Do elite players skipping their junior seasons become the next logical step from players skipping bowl games? Or do they leave school after a month of solid play their junior year? Or perhaps a player the caliber of Tagovailoa who has an injury like his high-ankle sprain simply packs it in during October and starts preparing for the draft.
As for skipping an entire season, the execution would be tricky. If a player decided to pull out of college after the final game of their sophomore year, they could basically go about 18 months without playing organized football. (Assuming they skipped spring practice and summer camp). “I don’t think so,” Lombardi said about players potentially sitting out seasons. “The one thing about football, you’ve got to play.”
There’s no one better positioned to view this question than John Bosa, the father of former Ohio State stars Nick and Joey Bosa. Both played for three seasons before becoming top-three NFL picks and were elite recruits who were viewed at that value after their sophomore years. John Bosa recalled seeing Smith’s gruesome injury live when Ohio State played Notre Dame in the 2016 Fiesta Bowl. That was also Joey Bosa’s last career game. When Joey Bosa got thrown out of the game for targeting, John Bosa admits now that the prevailing emotion was relief.
“People were like, ‘Oh my God? Are you upset?’ I have to say that I was slightly relieved,” John Bosa said in a phone interview Monday. “In a warped way, there was a sadness that his career ended that way. I tried to look on the bright side and say, ‘It’s on to draft preparation.’”
His younger son, Nick Bosa, hurt his abdominal muscle in the third game of his junior year in 2018 and left school to rehab after it was clear he wouldn’t be able to return at 100 percent. John Bosa said that Nick’s decision came down to multiple factors, most crucially the doctor telling him that playing at less than 100 percent would expose his son to a higher risk of injury of other body parts. “The decision was kind of made for us,” John Bosa said. (Nick Bosa still went No. 2 overall in the NFL draft.)
After having two sons go through high-stakes final seasons where they had inevitable draft riches ahead of them, John Bosa still doesn’t see elite players skipping their junior season. (It’s an NFL rule that essentially keeps players in college for three seasons – technically three years out of high school – that was upheld by a federal court in 2004.)
“I don’t see a kid not playing an entire year,” John Bosa said. “Here’s a perfect example. Nick played an unbelievable game against USC his sophomore year. But he was 10 times better after spring ball and fall camp going into his junior year. There’s an importance in practice and repetition and really perfecting your craft at any position. You’d have to be a pretty amazing freak to be ready and sit out a third year.”
There is, of course, a current college sophomore who has already faced questions about skipping next season. Clemson quarterback Trevor Lawrence, the presumptive No. 1 pick in 2021, told The Athletic in March he has no interest in other avenues to the NFL.
“Other sports, like basketball, they can leave after a year,” he told The Athletic. “I think it’s just good we have to stay three years at least and we get to make a lot of friends and experience a lot of good things. So I definitely love being in college.”
Will Tagovailoa’s injury and potential loss of monetary value change that for other top prospects? That’s just one of the aftershocks from his scary injury reverberating through the football world.

(Dataset entries)
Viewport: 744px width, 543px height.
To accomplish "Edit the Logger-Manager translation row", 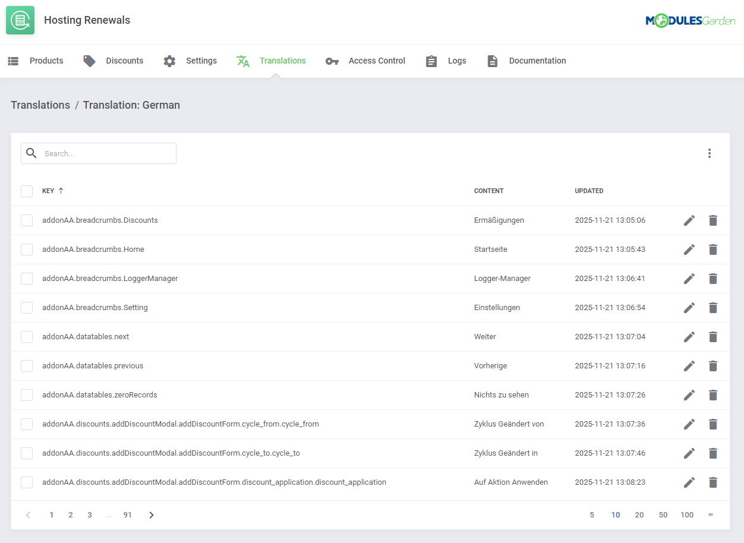I will pos(689,279).
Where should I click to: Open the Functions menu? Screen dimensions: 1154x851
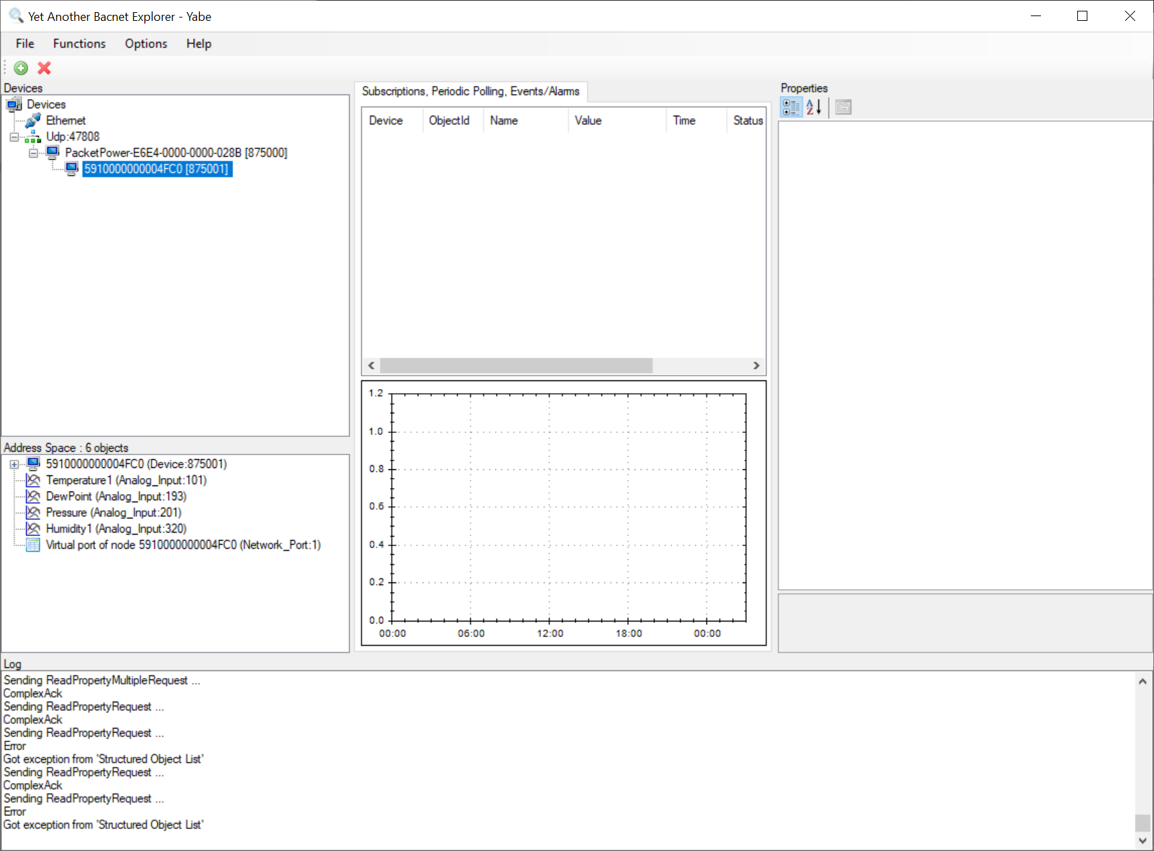pyautogui.click(x=79, y=44)
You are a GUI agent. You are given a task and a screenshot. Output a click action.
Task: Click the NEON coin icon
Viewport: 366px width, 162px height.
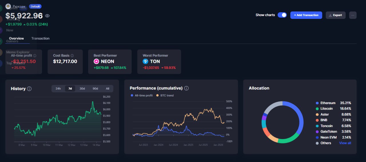[97, 61]
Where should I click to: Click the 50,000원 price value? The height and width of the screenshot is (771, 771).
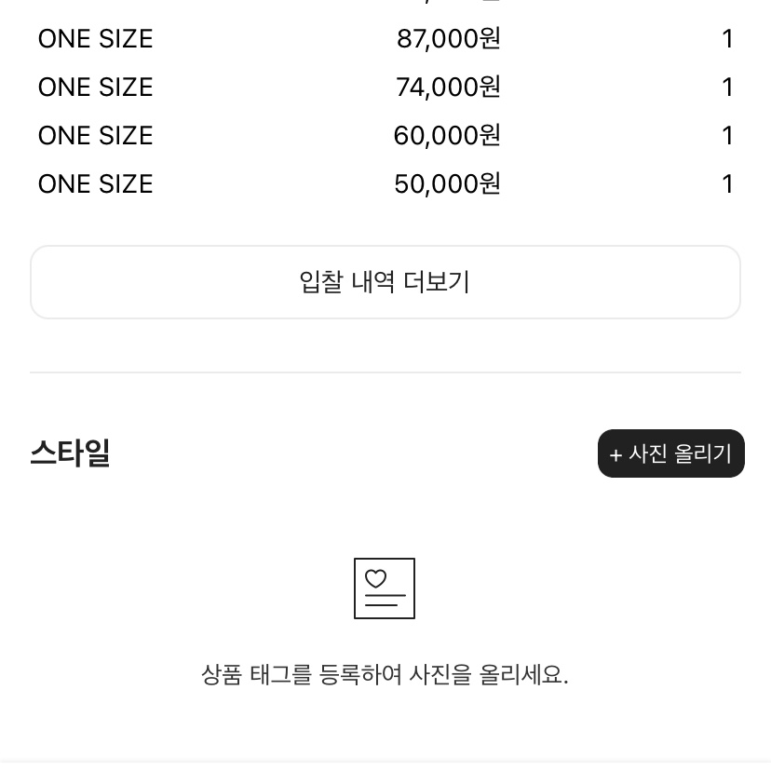point(447,183)
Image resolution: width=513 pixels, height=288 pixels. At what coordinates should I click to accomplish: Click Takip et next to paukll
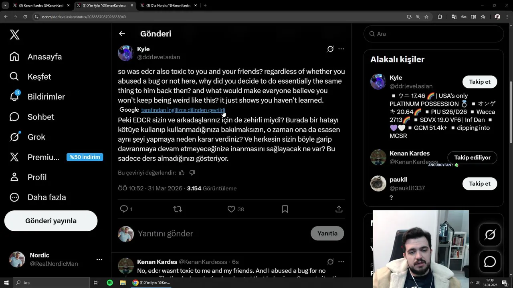pyautogui.click(x=480, y=184)
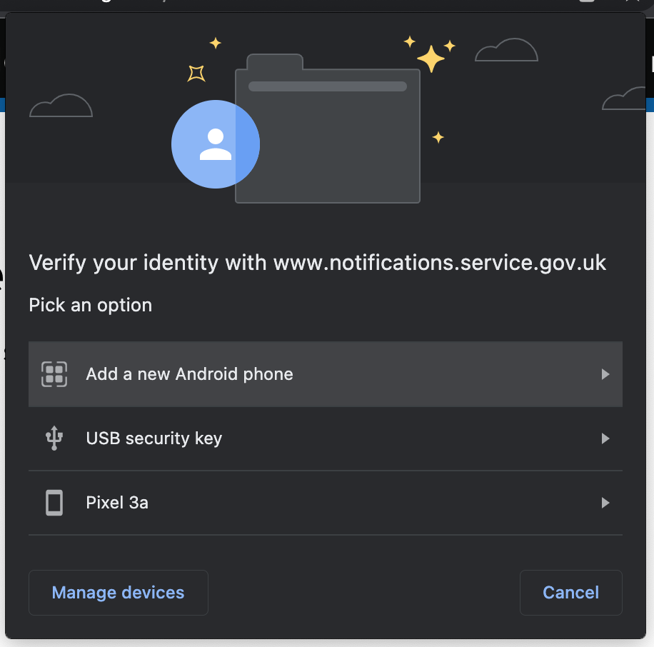Click the hollow yellow star outline
The height and width of the screenshot is (647, 654).
196,74
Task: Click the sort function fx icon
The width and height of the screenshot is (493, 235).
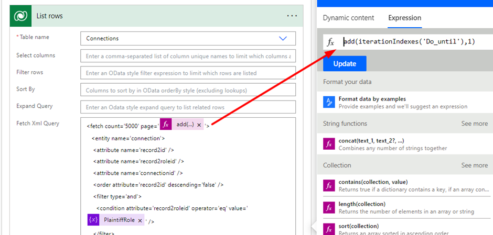Action: pyautogui.click(x=329, y=229)
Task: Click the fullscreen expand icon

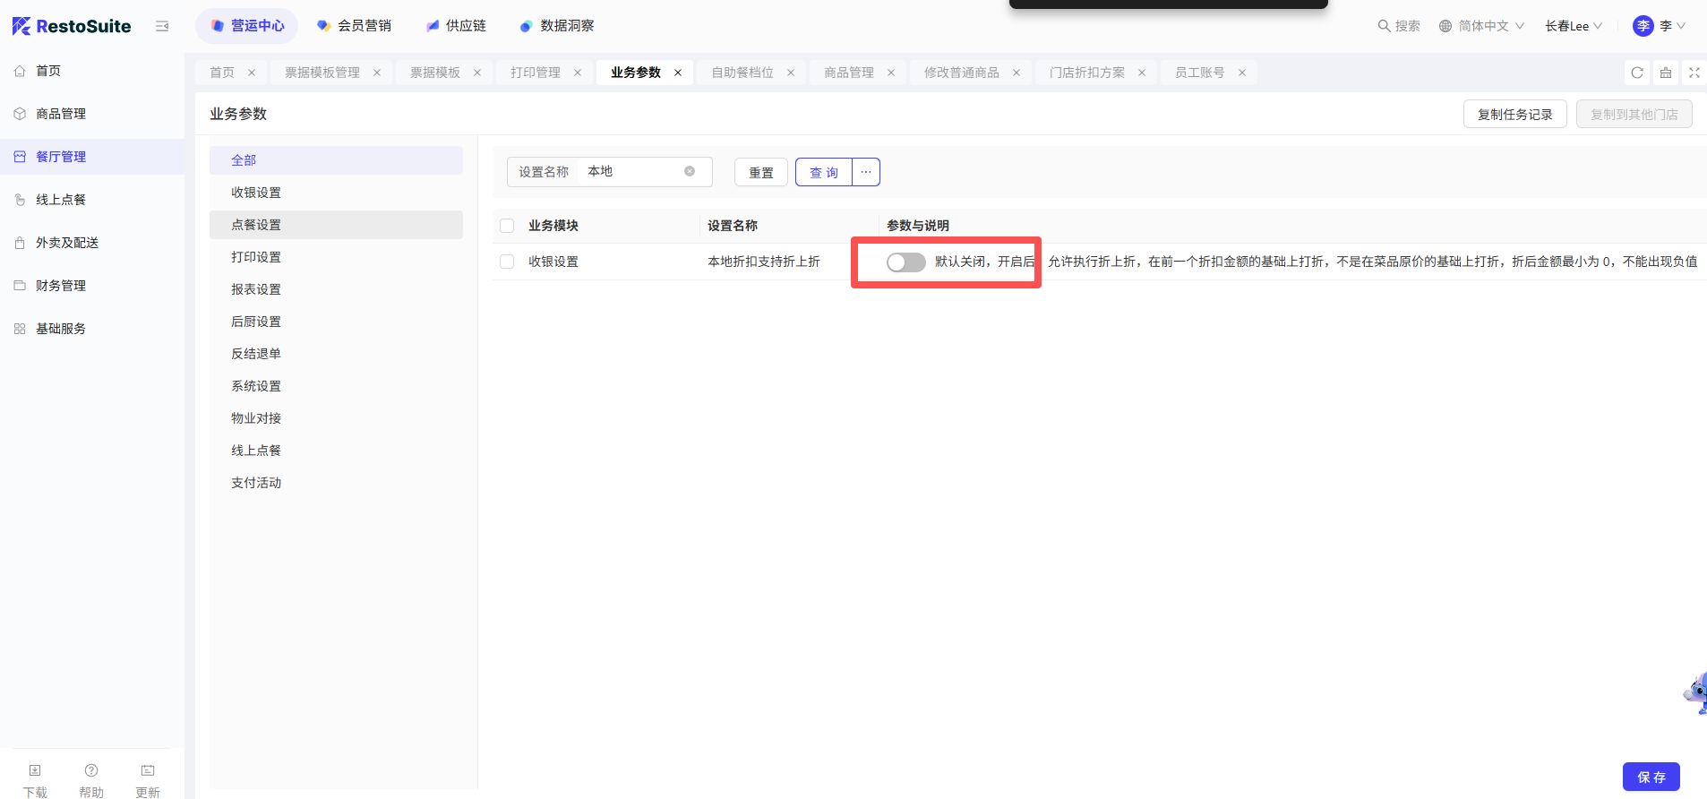Action: pos(1694,73)
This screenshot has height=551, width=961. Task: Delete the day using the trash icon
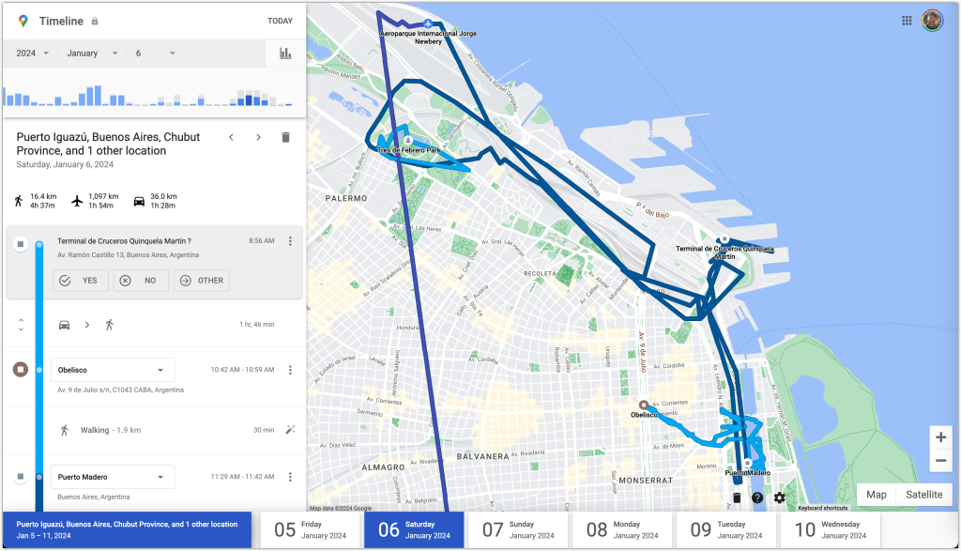pyautogui.click(x=285, y=138)
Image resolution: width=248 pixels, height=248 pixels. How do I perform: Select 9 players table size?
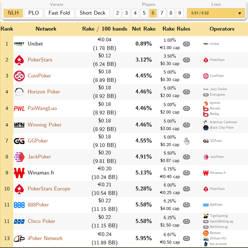coord(180,13)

# [Task]
Write out the passage of the article about elite college football players skipping seasons between "Do elite players" and "for the draft.", inclusive.

# [Task result]
Do elite players skipping their junior seasons become the next logical step from players skipping bowl games? Or do they leave school after a month of solid play their junior year? Or perhaps a player the caliber of Tagovailoa who has an injury like his high-ankle sprain simply packs it in during October and starts preparing for the draft.